Pages

Saturday, February 9, 2013

Memahami Safety Stock dan Menguasai Rumusnya



Menentukan tingkat inventory yang tepat merupakan pekerjaan yang paling penting dan menantang bagi operation manager. Jika terlalu banyak inventory, uang anda akan mati dalam modal kerja. Jika inventory terlalu sedikit, anda akan mengalami stock out dan customer akan kecewa. Untunglah ada rumus untuk menentukan safety stock
Stock out disebabkan beberapa faktor antara lain: demand yang fluktuasi, forecast yang tidak akurat, lead time yang bervariasi (lead time supplier maupun lead time manufacturing). Banyak juga operation manager yang menetapkan safety stock berdasarkan estimasi atau juga jumlah stock level. Contoh ada yang menetapkan 2 hari stock atau 20% dari total stock.

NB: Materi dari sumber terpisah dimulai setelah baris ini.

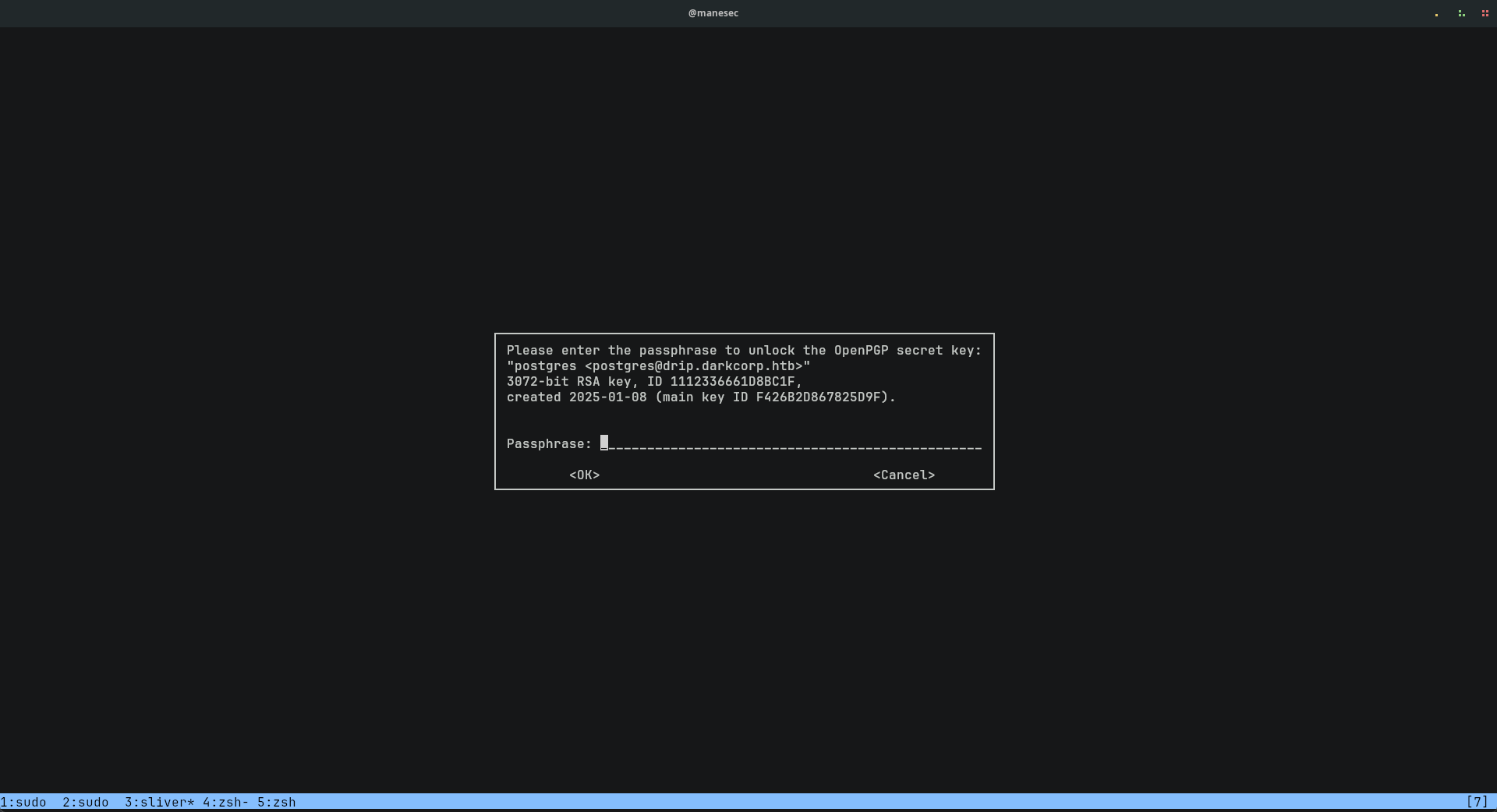Click the [7] session indicator

click(x=1477, y=802)
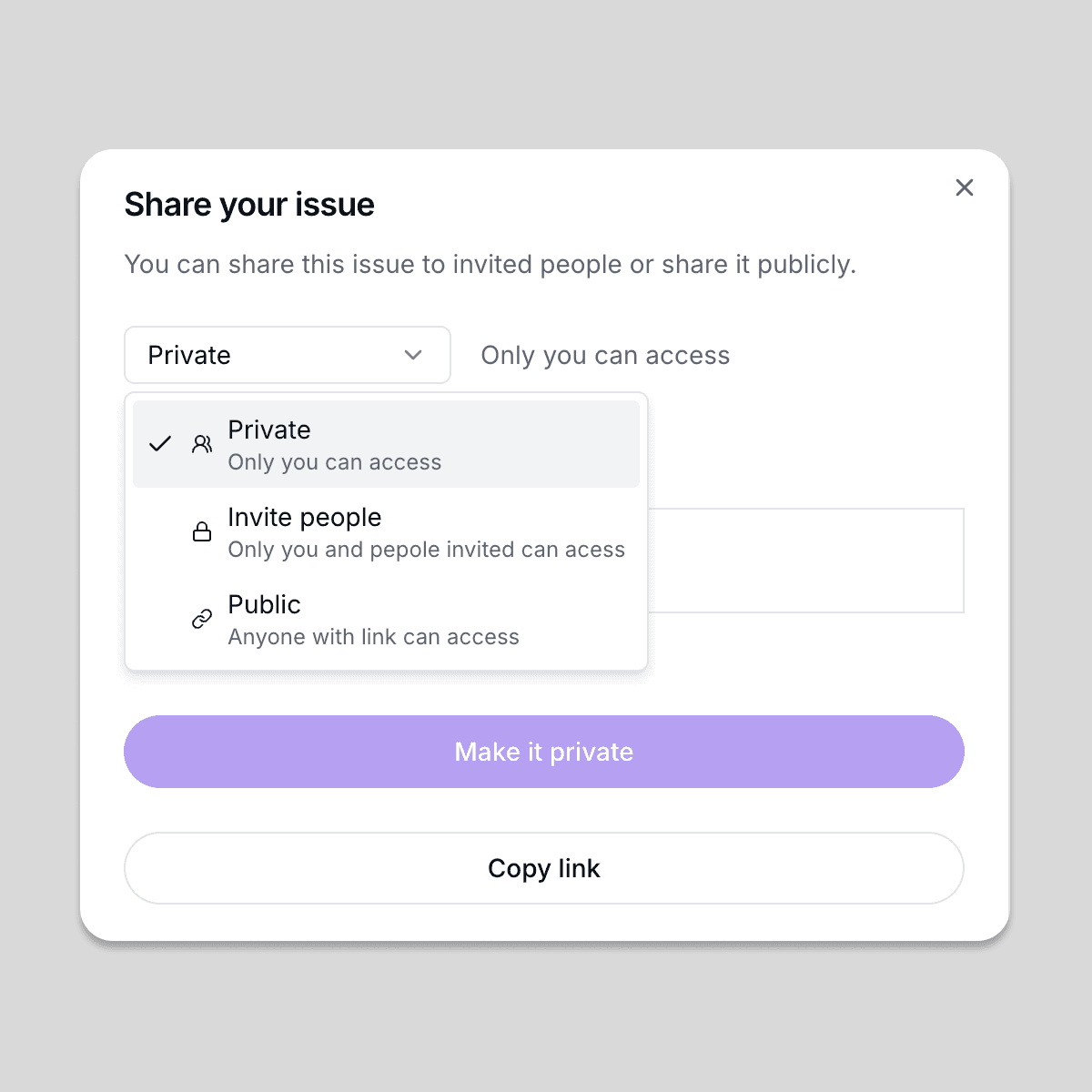
Task: Choose Invite people from the access list
Action: (305, 517)
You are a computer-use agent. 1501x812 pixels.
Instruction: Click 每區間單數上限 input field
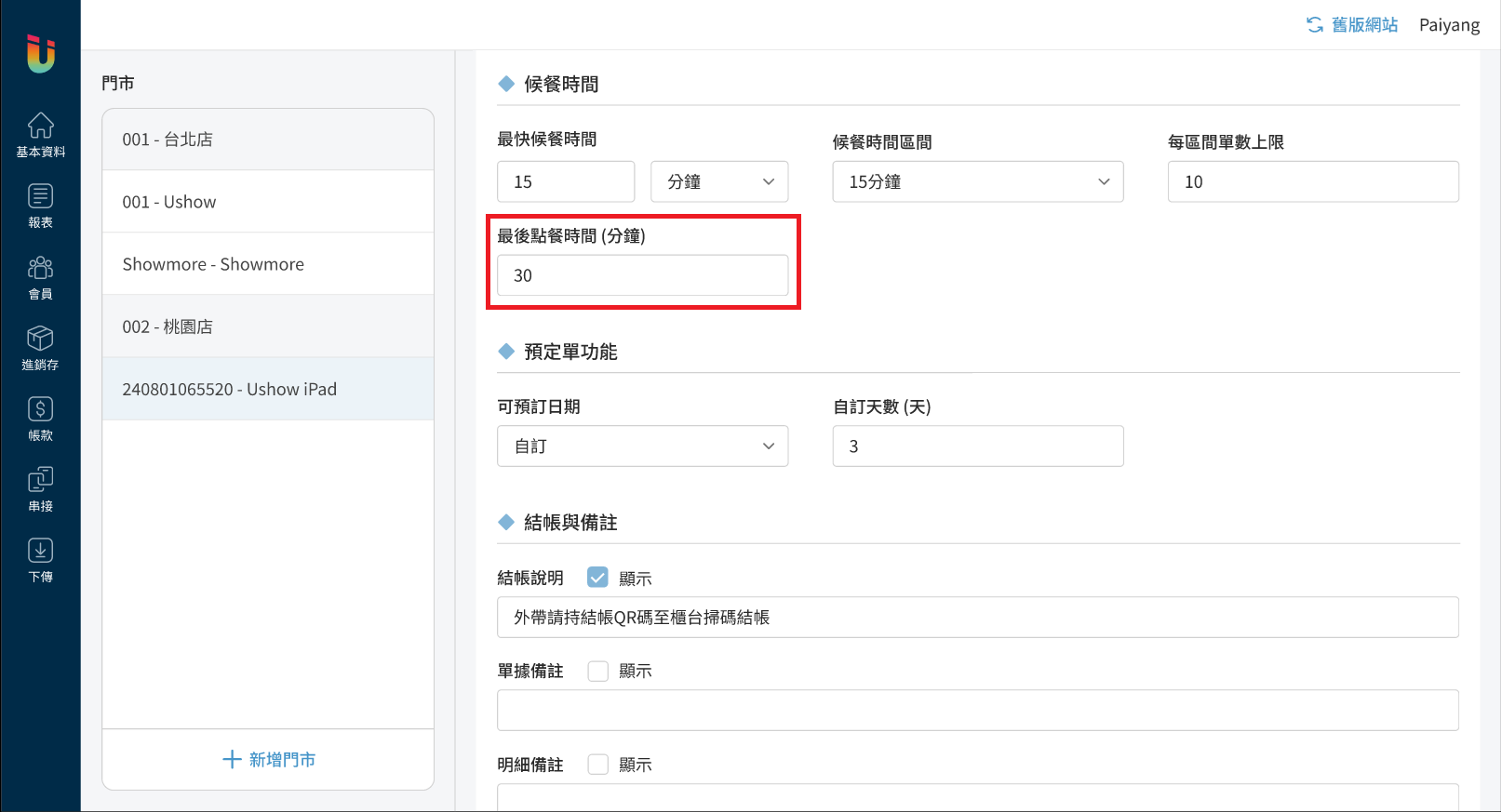(x=1312, y=181)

Safety stock ditetapkan bukanlah untuk menghilangkan seluruh stock out, tapi hanya yang mayoritas saja. Contoh bila kita tetapkan service level 95% artinya 95% order dapat dipenuhi sedangkan 5% tidak dapat dipenuhi (stock out). Jumlah safety stock akan berbanding lurus dengan service level. Dengan menggunakan rumus kita dapat menentukan safety stock yang tetap sesuai dengan customer service level.

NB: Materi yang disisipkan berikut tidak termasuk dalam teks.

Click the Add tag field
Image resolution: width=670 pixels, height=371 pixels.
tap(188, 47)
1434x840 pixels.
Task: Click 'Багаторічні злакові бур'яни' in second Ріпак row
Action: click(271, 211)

Untuk mendapatkan angka safety stock perlu kita lihat data historis aktual demand. Data tsb kemudian kita cari standard deviasinya kemudian dikalikan dengan safety faktor untuk mendapatkan safety stock.

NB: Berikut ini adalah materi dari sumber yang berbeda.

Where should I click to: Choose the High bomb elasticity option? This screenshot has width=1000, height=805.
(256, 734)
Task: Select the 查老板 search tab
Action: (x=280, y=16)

Rumus nya adalah: Safety stock = safety factor x standard deviasi
Safety stock = Z x √ (PC/T) x σD
dengan:
- Z = safety factor (lihat tabel)
- PC = performance cycle = siklus forecast atau siklus order
- σd = standard deviasi dari demand
- T = siklus periode demand
Untuk mencari safety stock anda tinggal pilih dari tabel diatas berapa service level yang diinginkan lalu berapa Z score nya (safety factor). Lalu kalikan dengan standard deviasi.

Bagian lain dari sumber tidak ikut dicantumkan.